A security researcher's decompilation reveals the official app injects JavaScript to strip consent dialogs and paywalls.

Deep Dive

A security researcher has decompiled the official White House app, revealing significant privacy and ethical concerns. The app, built by an entity called 'forty-five-press' using React Native (Expo SDK 54) and a WordPress backend, functions as a content portal for news and administration initiatives. However, its in-app WebView is programmed to inject a custom JavaScript snippet into every loaded webpage. This code actively seeks and hides common user interface elements like GDPR consent dialogs, cookie banners, OneTrust popups, login walls, and paywall prompts, effectively bypassing the consent and monetization frameworks of third-party websites.

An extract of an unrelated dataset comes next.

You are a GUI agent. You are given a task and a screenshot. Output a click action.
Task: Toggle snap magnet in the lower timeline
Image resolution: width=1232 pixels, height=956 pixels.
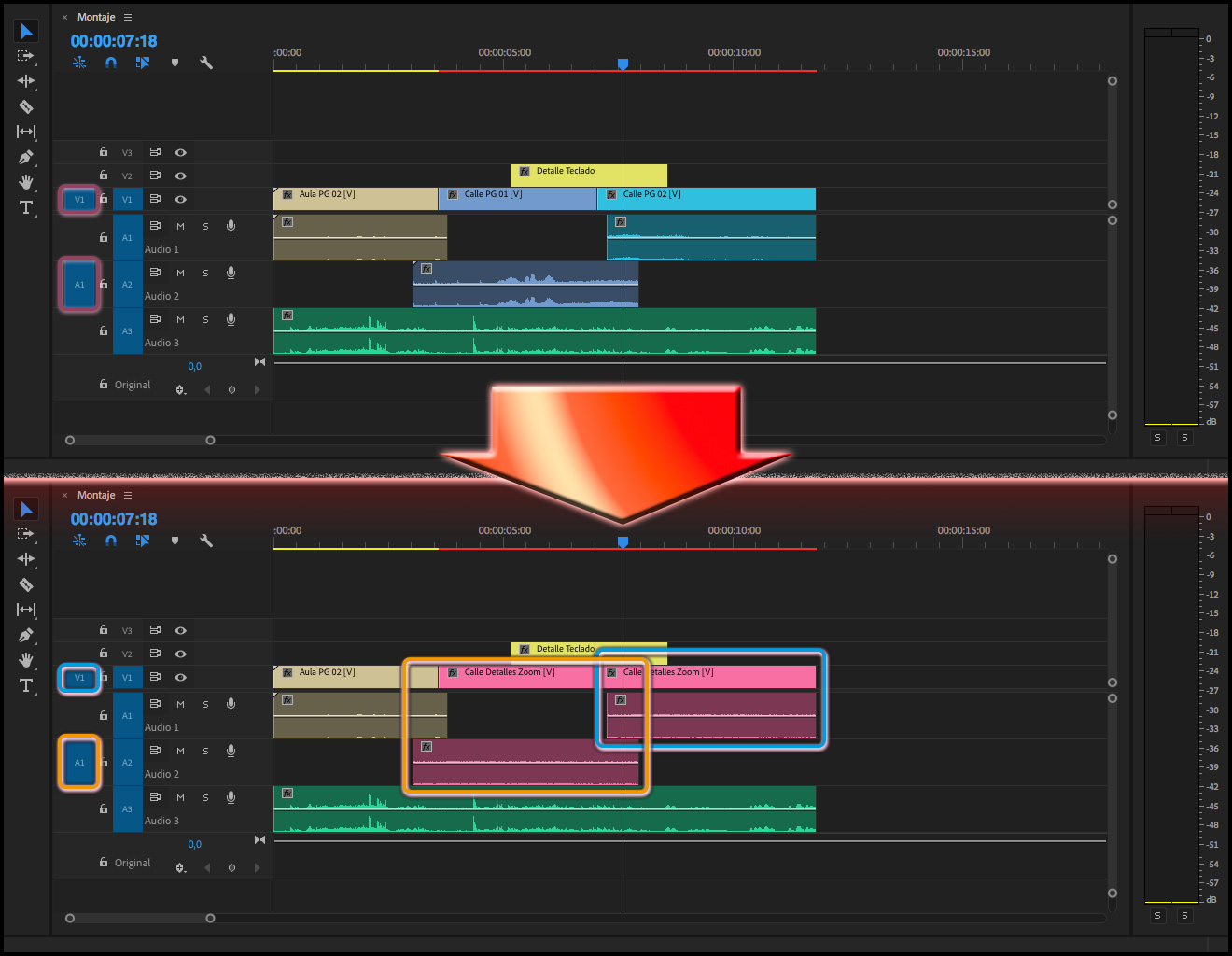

Further analysis uncovered a contradiction in its location data handling. The app's Expo configuration includes a plugin named 'withNoLocation,' suggesting location tracking is disabled. Despite this, the compiled Android APK contains the full OneSignal SDK location tracking code. This system is designed to request precise location data at intervals of 4.5 and 9.5 minutes, but only activates if three conditions are met: a JavaScript-controlled flag is set to true, the user grants foreground location permission at runtime, and location services are enabled on the device. The presence of this code, coupled with the JavaScript-based toggle, means the capability for detailed location tracking is built into an official government application.

Key Points
  • The app injects JavaScript to strip cookie consent dialogs, GDPR banners, and paywalls from third-party websites.
  • Despite a 'withNoLocation' plugin, the APK contains active OneSignal SDK code for precise location tracking every 4.5 minutes.
  • The app was built by 'forty-five-press' using React Native/Expo and pulls content from a custom WordPress REST API.

Why It Matters

This sets a troubling precedent for official software bypassing user consent mechanisms and embedding potential surveillance features.